160251.fb2
– Это жаль. Придется что-то сделать, чтобы они наладились. О, какое вам принесли аппетитное блюдо! Вот что значит – готовить с воображением. А вино? Вот чего я не люблю, так это вино, даже калифорнийское. Мне нравятся ликеры, я даже сам их делаю. Исключение только для розового португальского вина, которое так нравилось моей бывшей жене, и все.
– В мои планы совершенно не входило налаживать эти отношения. Мюриэл – законченная глава. Когда она представит свою работу, я должен буду выставить отметку, и это все.
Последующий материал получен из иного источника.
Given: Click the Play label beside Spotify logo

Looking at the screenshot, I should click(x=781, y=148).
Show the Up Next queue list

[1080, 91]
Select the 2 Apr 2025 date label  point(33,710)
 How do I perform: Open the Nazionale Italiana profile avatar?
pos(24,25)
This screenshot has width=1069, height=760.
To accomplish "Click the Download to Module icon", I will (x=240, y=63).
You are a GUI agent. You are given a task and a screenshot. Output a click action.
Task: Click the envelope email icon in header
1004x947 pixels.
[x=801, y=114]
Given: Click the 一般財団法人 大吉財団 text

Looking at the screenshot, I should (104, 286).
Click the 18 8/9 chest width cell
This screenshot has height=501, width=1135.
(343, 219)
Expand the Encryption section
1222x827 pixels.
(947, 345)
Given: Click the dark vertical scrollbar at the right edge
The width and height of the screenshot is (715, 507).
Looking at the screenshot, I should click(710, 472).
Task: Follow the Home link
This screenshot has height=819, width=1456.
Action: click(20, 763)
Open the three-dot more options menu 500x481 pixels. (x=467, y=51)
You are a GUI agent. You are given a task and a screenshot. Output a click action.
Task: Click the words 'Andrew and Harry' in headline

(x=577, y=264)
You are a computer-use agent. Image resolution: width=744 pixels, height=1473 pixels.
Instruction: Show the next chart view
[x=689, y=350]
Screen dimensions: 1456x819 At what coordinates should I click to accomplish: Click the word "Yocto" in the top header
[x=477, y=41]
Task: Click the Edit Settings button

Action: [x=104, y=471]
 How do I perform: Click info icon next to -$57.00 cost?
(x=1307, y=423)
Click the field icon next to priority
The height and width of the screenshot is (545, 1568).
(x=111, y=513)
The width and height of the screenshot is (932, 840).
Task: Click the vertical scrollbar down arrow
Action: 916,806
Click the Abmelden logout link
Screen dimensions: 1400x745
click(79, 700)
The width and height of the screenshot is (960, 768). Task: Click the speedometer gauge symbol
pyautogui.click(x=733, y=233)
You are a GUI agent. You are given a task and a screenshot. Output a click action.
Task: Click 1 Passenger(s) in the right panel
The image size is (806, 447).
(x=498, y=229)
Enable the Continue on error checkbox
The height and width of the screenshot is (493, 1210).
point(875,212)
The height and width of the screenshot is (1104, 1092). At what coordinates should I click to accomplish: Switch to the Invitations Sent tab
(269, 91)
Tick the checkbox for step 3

– Эта работа, Норман, не должна быть закончена. Она даже не должна быть продолжена.
– Почему?
– Мы привыкли думать, что время идет очень быстро, что все состарившееся безнадежно старо, но это не так. Знаете, сколько лет было бы Галиндесу, доживи он до сегодняшнего дня? Семьдесят три, всего семьдесят три. Да, конечно, большая часть тех, кто был причастен к делу Галиндеса, давно на том свете, – они были убиты или погибли при странных обстоятельствах, но до сути дела так никто и не добрался, я имею в виду – до тех, кто подал Трухильо мысль о похищении, и тех, кто сделал возможным осуществление этого плана благодаря своим связям в Санто-Доминго и в Соединенных Штатах. Некоторые из этих людей живы и обладают большим влиянием – как в Санто-Доминго, так и в Соединенных Штатах. С другой стороны, в связи с этой историей была брошена тень на ФБР и Контору: в репортаже Джин Терни в «Лайф» высказывались подозрения об их причастности к этой истории. Этим подозрениям был положен конец еще в декабре 57-го, когда Федеральный суд в Вашингтоне вынес приговор бывшему агенту ФБР Джону Франку за пособничество Трухильо в похищении Галиндеса. Но Джон Франк был всего лишь козлом отпущения. После того символического приговора прошел тридцать один год. И вот теперь появляется ваша приятельница Мюриэл и вытаскивает эту историю из архивов и из закоулков нашей памяти.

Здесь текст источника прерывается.